The data must be returned in full and exactly as given.

──────── ENTRIES PROVIDED

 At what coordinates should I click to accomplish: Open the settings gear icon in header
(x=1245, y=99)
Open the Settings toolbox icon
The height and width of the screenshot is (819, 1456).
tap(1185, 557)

────────────────

▶ [WRITTEN ANSWER]:
 At what coordinates should I click to accomplish: Open the settings gear icon in header
(x=1245, y=99)
Open the Settings toolbox icon
The height and width of the screenshot is (819, 1456).
tap(1185, 557)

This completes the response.